*TASK OBJECTIVE:* Retype the entries exactly, but skip the pictures.

** EXTRACTED INFORMATION follows **

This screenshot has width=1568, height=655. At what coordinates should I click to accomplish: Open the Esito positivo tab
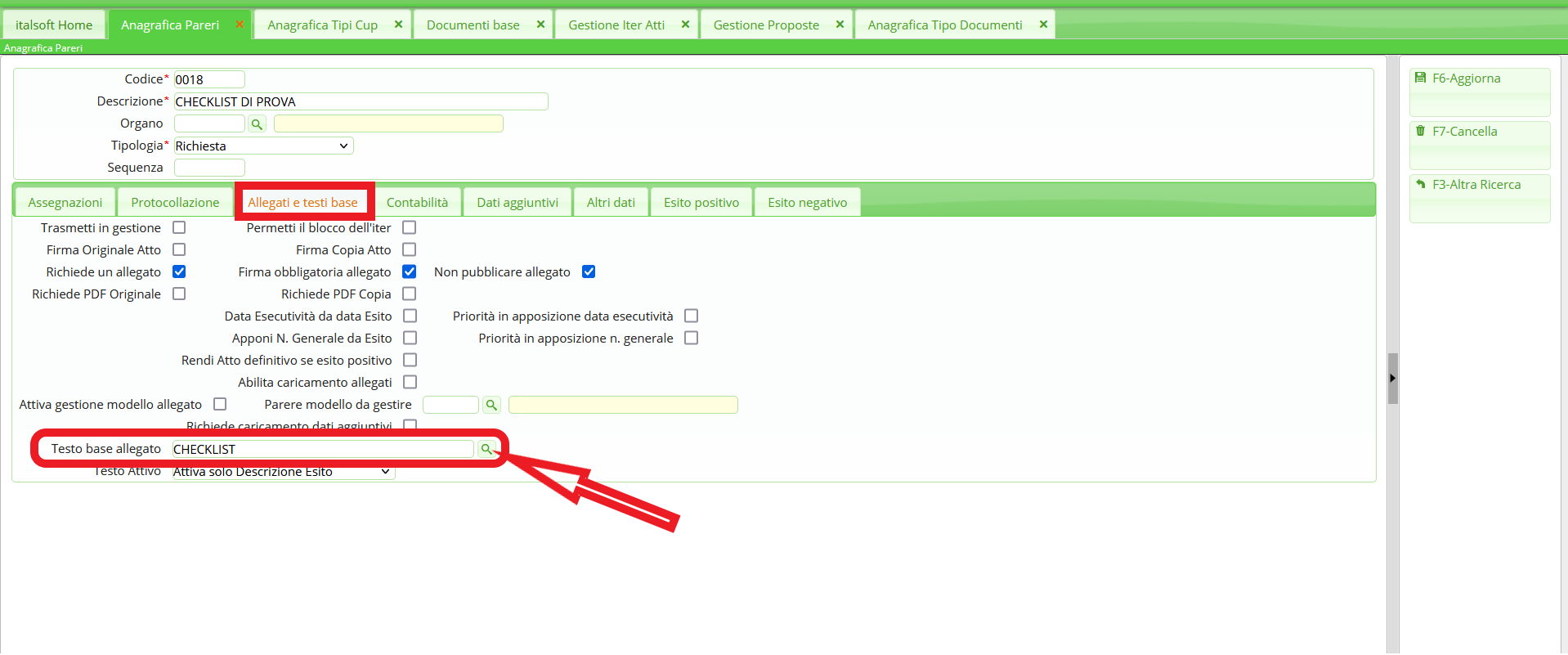[x=701, y=203]
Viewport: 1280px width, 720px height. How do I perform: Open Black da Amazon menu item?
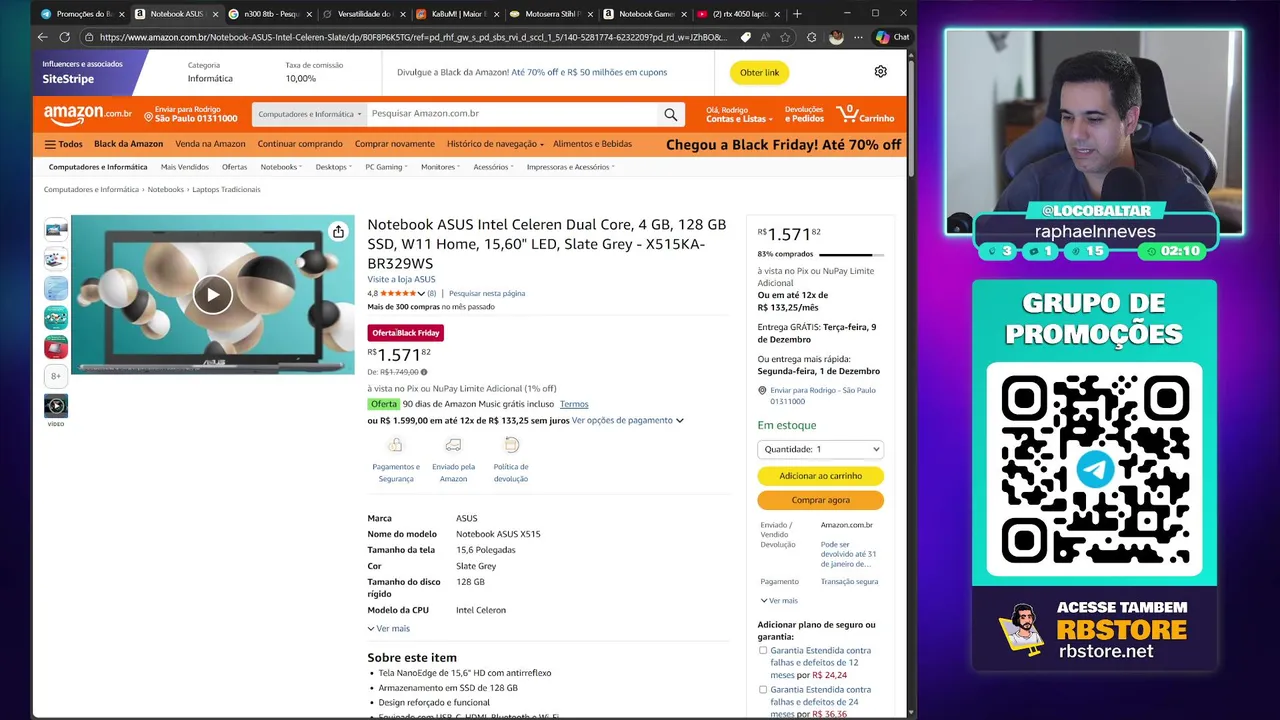click(128, 144)
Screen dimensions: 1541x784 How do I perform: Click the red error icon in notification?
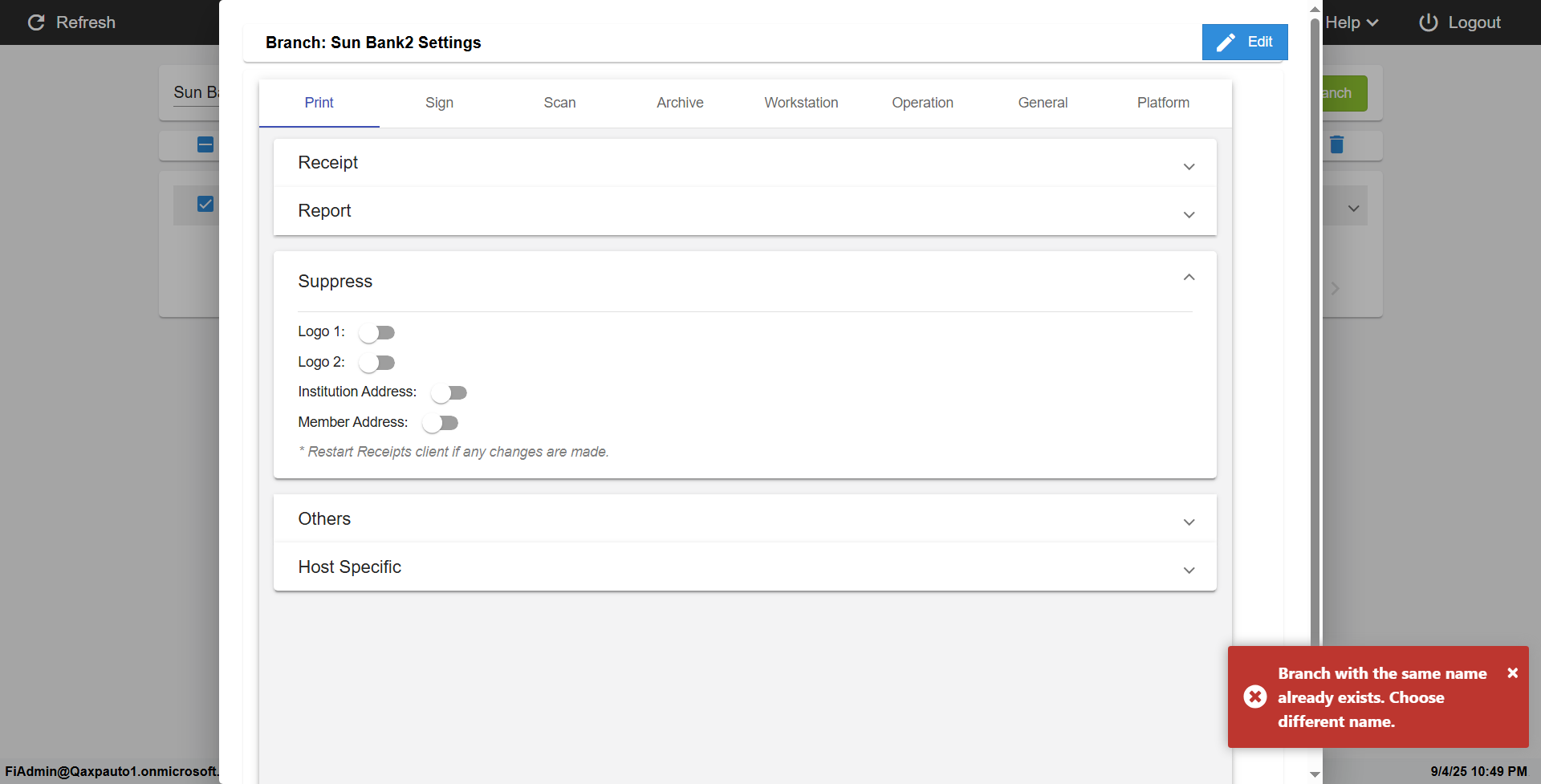1255,697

** End of EXTRACTED INFORMATION **

*EXERCISE RESULT:*
This screenshot has width=1568, height=655. At what coordinates should I click to accomplish: Open the Esito positivo tab
[x=701, y=203]
Viewport: 1280px width, 720px height. How do I perform: Open Black da Amazon menu item?
click(128, 144)
Screen dimensions: 1541x784 How do I perform: Click the red error icon in notification?
1255,697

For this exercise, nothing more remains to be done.